The class ComputeDistance tests if the images in the testing directory can be recognized as a person face and find the most similar image in the training set.
To run the program:
$ java -cp target/mahout-eigenface-example-1.0-jar-with-dependencies.jar com.chimpler.example.eigenface.ComputeDistance output/eigenfaces.seq output/mean-image.gif output/weights.seq 68 68 [TRAINING_SET_DIRECTORY] [TESTING_SET_DIRECTORY] output
For each image of the testing set, it computes the weight that needs to be applied on each eigenface to reconstruct the image and generate the reconstructed image in the output directory:
As expected, the images representing the face of people from the training set are well reconstructed but not the cat and the hamburger images. The reconstructed face of Bruce Lee is not recognizable but we can see that it is still a face. The program also computes the distance between the original image and the reconstructed image. It also tries for each test image, to find the most similar image in the training set by comparing the eigenfaces weight using euclidian distance:
Reconstructed Image distance for brucelee.gif: 51.404904 Image brucelee.gif is most similar to subject03.surprised: 447.574353 Reconstructed Image distance for cat.gif: 65.154281 Image cat.gif is most similar to subject05.centerlight: 638.072675 Reconstructed Image distance for hamburger.gif: 52.313601 Image hamburger.gif is most similar to subject01.rightlight: 684.214467 Reconstructed Image distance for subject01.sad: 32.473280 Image subject01.sad is most similar to subject01.sleepy: 101.895815 Reconstructed Image distance for subject02.sad: 22.418869 Image subject02.sad is most similar to subject02.noglasses: 104.859642 Reconstructed Image distance for subject03.sad: 35.468822 Image subject03.sad is most similar to subject03.noglasses: 120.972063 Reconstructed Image distance for subject04.sad: 30.370102 Image subject04.sad is most similar to subject04.normal: 0.000000 [...]

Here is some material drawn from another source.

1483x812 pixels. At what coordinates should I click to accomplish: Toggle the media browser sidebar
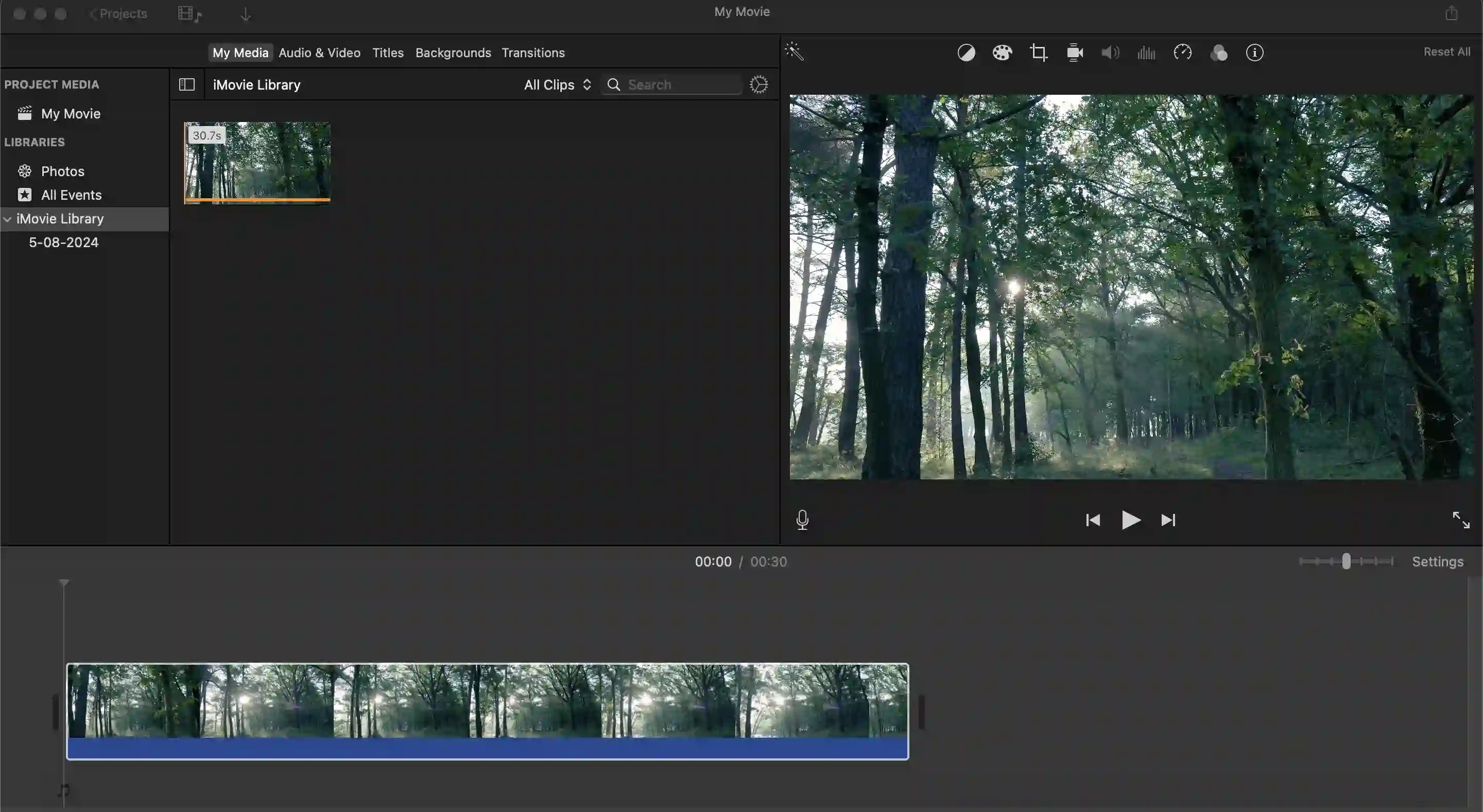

Those results confirm the visual interpretations we made previously: the distance between the reconstructed image and the original image of the hamburger and the cat are pretty high, also the weight distance with the images from the training set is pretty high. The image of Bruce Lee is reconstructed fairly but the weight distance is low.
For the other people faces, this distance is pretty small and it successfully associates them to the face of the same person from the training set.

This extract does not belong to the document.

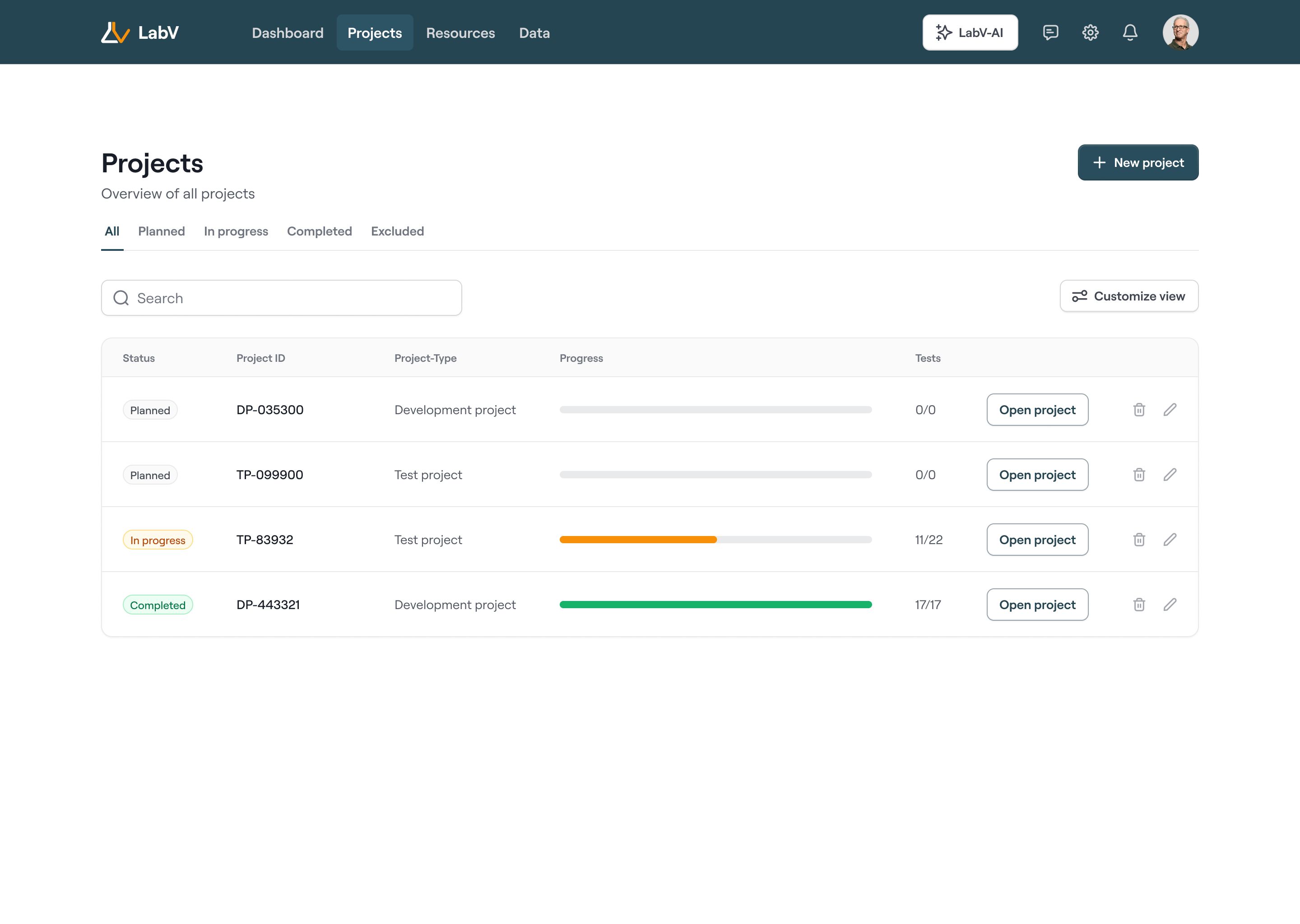Delete project DP-035300 with trash icon
1300x924 pixels.
coord(1139,410)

Using the weight distance, we can define two thresholds:
- T1: threshold at which the images represent a face
- T2: weight threshold at which the image represents a face from the training set
So if the weight distance is above T1, then the image does not represent a face. Between T1 and T2, it represents an unknown face. And below T2, it represents a face from the training set. Choosing those thresholds is done heuristically.
Conclusion
We show in this post how to generate the eigenfaces from a training set and then uses those eigentafces to recognize person’s face. We also introduce some metrics to to determine if an image represents a person face or not and if it is similar to a face from the training set.
If you are trying this tutorial with other images make sure that:
- the faces are in the same position in the image
- the faces have the same scale/rotation angle
- the faces have the same brightness/contrasts
Some techniques were developed to alleviate those constraints. You can find several papers about this on the web.